Vanilla Whey Protein Shake with Milk is a refreshing, nutritious beverage that has found its place in modern Indian kitchens, especially among fitness enthusiasts and those seeking healthy meal options. While protein shakes are a global concept, their integration into Indian diets has grown rapidly, thanks to the increasing awareness about balanced nutrition and the need for high-protein meals. Traditionally, milk (doodh) is a staple in Indian households, and combining it with vanilla whey protein powder creates a delicious, creamy shake that suits both urban and rural palates. This shake is perfect for busy mornings, post-workout recovery, or as a quick lunch replacement when time is short. The subtle vanilla flavor, combined with the richness of milk and the goodness of nuts and seeds, makes it both tasty and filling. In India, beverages like lassi and badam doodh have always been cherished, and the Vanilla Whey Protein Shake is a contemporary take on these classics. It can be enjoyed during festivals like Holi or Diwali, especially by those who want to balance traditional indulgence with health-conscious choices. With easy-to-find ingredients and simple preparation steps, this recipe is suitable for all ages and fitness levels.

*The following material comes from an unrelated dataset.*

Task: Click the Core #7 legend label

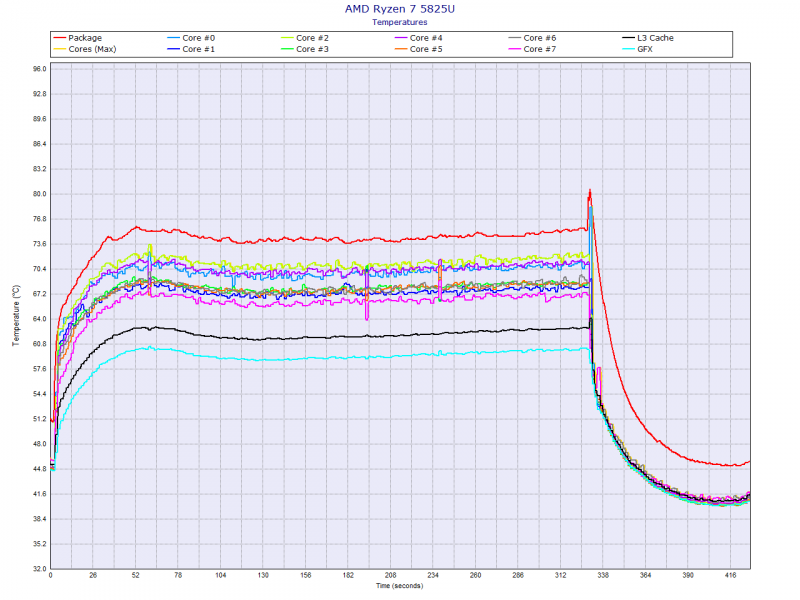Action: click(x=540, y=49)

Diabetic-Friendly Weight Loss Kid-Friendly Vegan Adaptable
Allergens: dairy

Ingredients(for 1 tall glass (approx 250 ml))

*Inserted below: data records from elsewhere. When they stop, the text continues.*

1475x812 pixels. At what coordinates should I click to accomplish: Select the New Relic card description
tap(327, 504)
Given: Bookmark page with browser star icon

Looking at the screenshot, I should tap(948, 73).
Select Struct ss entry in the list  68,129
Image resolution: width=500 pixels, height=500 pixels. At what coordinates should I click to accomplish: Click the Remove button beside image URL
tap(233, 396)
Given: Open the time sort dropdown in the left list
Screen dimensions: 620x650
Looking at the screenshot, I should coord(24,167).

  • 2 cups Low-fat milk (doodh) (Use toned milk for fewer calories)
  • 2 scoops (about 30g) Vanilla whey protein powder
  • 1 tbsp Honey (shahad) (Natural sweetener) - optional
  • 1 tsp Chia seeds (sabja) (Adds fiber & texture) - optional
  • 1 tbsp Almonds (badam), chopped (Adds crunch & nutrition) - optional
  • 1/4 tsp Cardamom powder (elaichi) (For Indian aroma) - optional
  • 6-8 Ice cubes - optional
  • 1/2 tsp Vanilla essence (Boosts flavor) - optional
  • 1 small Banana (kela), sliced (Optional for extra creaminess) - optional
  • A pinch Salt (namak) - optional

Instructions

  1. 1

    Pour low-fat milk (doodh) into a blender jar.

    2 minutes

    Use chilled milk for a frothy, refreshing shake.

  2. 2

    Add vanilla whey protein powder and vanilla essence to the milk.

    2 minutes

    Ensure the protein powder is measured accurately for correct macros.

  3. 3

    Add honey (shahad) or your preferred sweetener, cardamom powder (elaichi), and a pinch of salt (namak).

    2 minutes

    Honey can be replaced by stevia for lower calories.

  4. 4

    Drop in ice cubes, chia seeds (sabja), and sliced banana (kela) if desired.

    3 minutes

    Banana adds creaminess and sweetness; chia seeds boost fiber.

Why This Dish is Healthy

The shake is a healthy choice because it uses low-fat milk (doodh), minimal natural sweeteners, and nutrient-dense toppings like nuts and seeds. Whey protein aids in muscle repair and keeps you full longer, supporting weight management and fitness goals. The recipe avoids refined sugar and artificial ingredients, ensuring a clean, energizing beverage suitable for most diets. Its high protein and low fat content make it ideal for those tracking calories and macros.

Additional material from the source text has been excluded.